In Australia there is currently no private right for a tort of privacy. Put simply, if you believe that your privacy has been invaded or your private information wrongfully released by an individual, you are generally not able to go to court to seek damages or an injunction to stop the release of the information, unless you meet the requirements for a breach of ‘confidential information’.

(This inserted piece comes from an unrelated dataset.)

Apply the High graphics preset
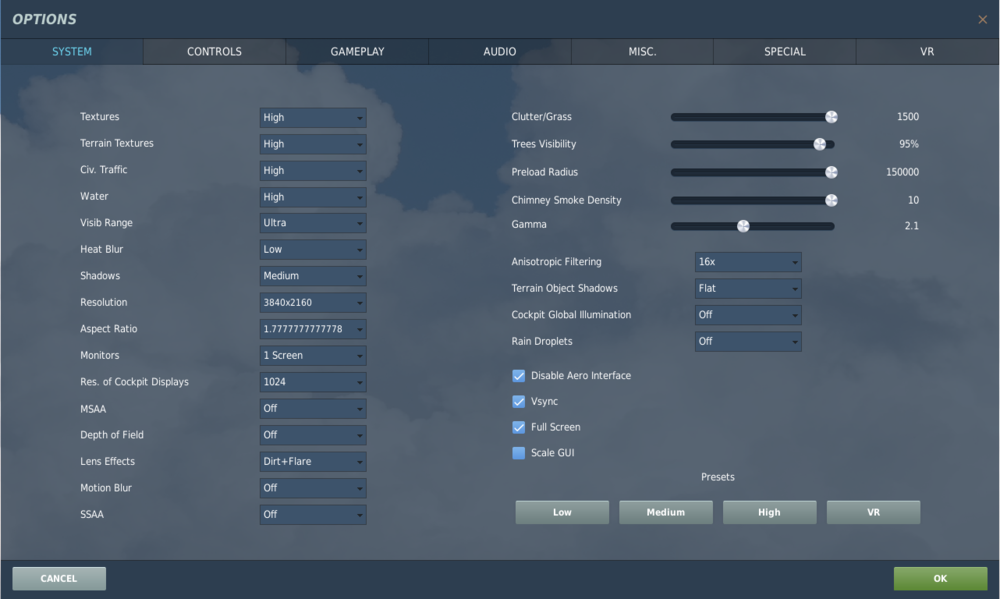This screenshot has width=1000, height=599. pos(769,511)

The Federal Privacy Act 1988 (Cth) provides that all companies and government organisations must adhere to the ‘Australian Privacy Principles’, which mandate how your private information is collected, stored and communicated. You are able to make a complaint to the Information Commissioner if you consider a government body or a company has interfered with your privacy. The Information Commissioner has a variety of powers to investigate and make a determination about your complaint. The Information Commissioner may make a declaration that a person is entitled to a financial compensation for the breach of privacy, but this is not in itself binding, and must be enforced through the Federal Courts.

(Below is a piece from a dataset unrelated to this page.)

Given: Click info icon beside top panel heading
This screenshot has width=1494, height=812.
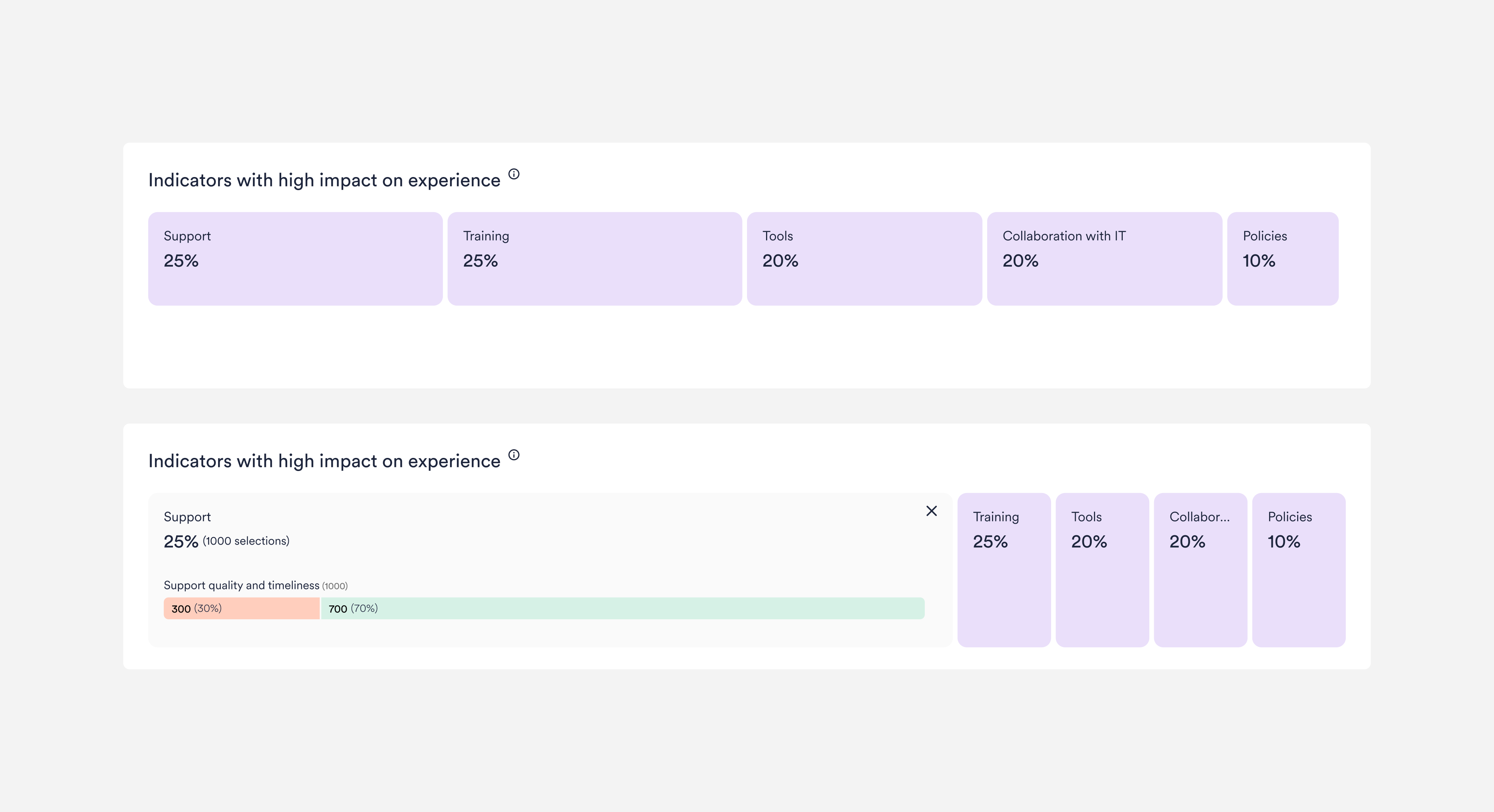Looking at the screenshot, I should [x=514, y=174].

The common recommendations made by the Information Commissioner are for an apology; amendments to the agencies information handling policy; and undertaking staff training. Compensation declarations are not particularly generous and are unlikely to compensate a complainant’s true loss; for example recent awards include:

a. $5,000 against the Great Barrier Reef Marine Park Authority for disclosure of personal information;[4]

b. $5,000 against the Department of Defence for unauthorised disclose of information;[5] and

c. $7,500 against the Anglican Church for misuse of personal information.[6]

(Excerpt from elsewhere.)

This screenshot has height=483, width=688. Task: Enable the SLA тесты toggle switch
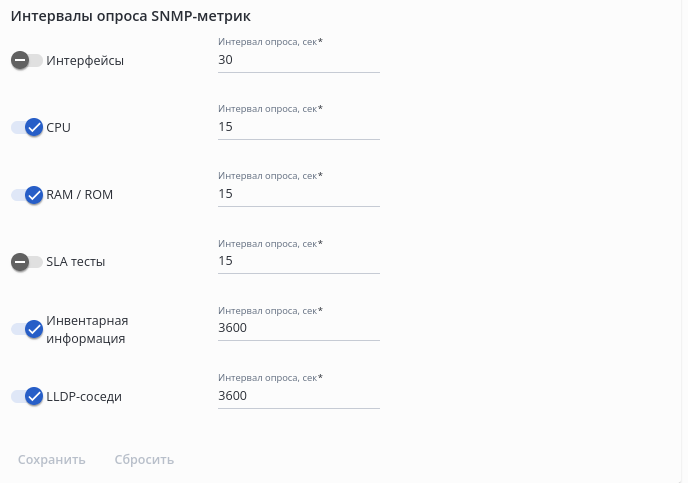tap(27, 262)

The biggest problem with the Privacy Act and the Information Commissioner complaint process is that it does not apply to any individuals who have misused your information, only to federal government bodies and companies.

So, where does that leave you when you learn that a particular individual has misused or stolen your private information? In 2014, the Australian Law Reform Commission (ALRC) released a Discussion Paper recommending that the Federal Government introduce a tortious statutory cause of action for serious invasions of privacy.[7] The recommended tort of privacy would have entitled a plaintiff to an award of damages, and would have brought Australia in line with New Zealand, four of the Canadian provinces, and the United Kingdom, which all recognise a tort of privacy.

The ALRC recommended that the new tort of privacy have the following elements:

a. The invasion of privacy must occur by:

i. Intrusion into the plaintiff’s seclusion or private affairs (including unlawful surveillance); or

ii. Misuse or disclosure of private information about the plaintiff.

b. The invasion of privacy must be either intentional or reckless.

c. A person in the position of the plaintiff would have had a reasonable expectation of privacy in all of the circumstances.

d. The invasion of privacy was ‘serious’ in all the circumstances, examining whether it was highly offensive, distressing or harmful to a person of ordinary sensibilities in the plaintiff’s position.

e. The court must be satisfied that the plaintiff’s interest in privacy outweighs the defendant’s interest in freedom of expression and any broader public interest in the defendant’s conduct.

The ALRC Privacy report (commissioned by the Gillard Government) was dismissed by the Abbott Government upon its release in 2014 and remains unimplemented. Yet, in our ever changing and increasingly digital world, the protection of the proposed tort of privacy in Australia makes abundant sense. Hopefully #censusfail will spur a few more people to demand better legal protections for their privacy.

[1] Australian Bureau of Statistics Media Release ‘Get ready to pause and make a difference in Australia’s biggest online event’, 23 July 2016, CO/96

[2] Sections 14 and 15, Census and Statistics Act 1905 (Cth).

[3] For the non-lawyers: A tort is a wrongful act that enables the victim to sue in a court of law.

[4] ‘EQ’ and Great Barrier Reef Marine Park Authority [2015] AICmr 11 (2 February 2015)

[5] ‘CP’ and Department of Defence [2014] AICmr 88 (2 September 2014)

[6] ‘CM’ and Corporation of the Synod of the Diocese of Brisbane [2014] AICmr 86 (2 September 2014)

[7] Australian Law Reform Commission, ‘Serious Invasions of Privacy in the Digital Era’ (ALRC Report 123), 3 September 2014.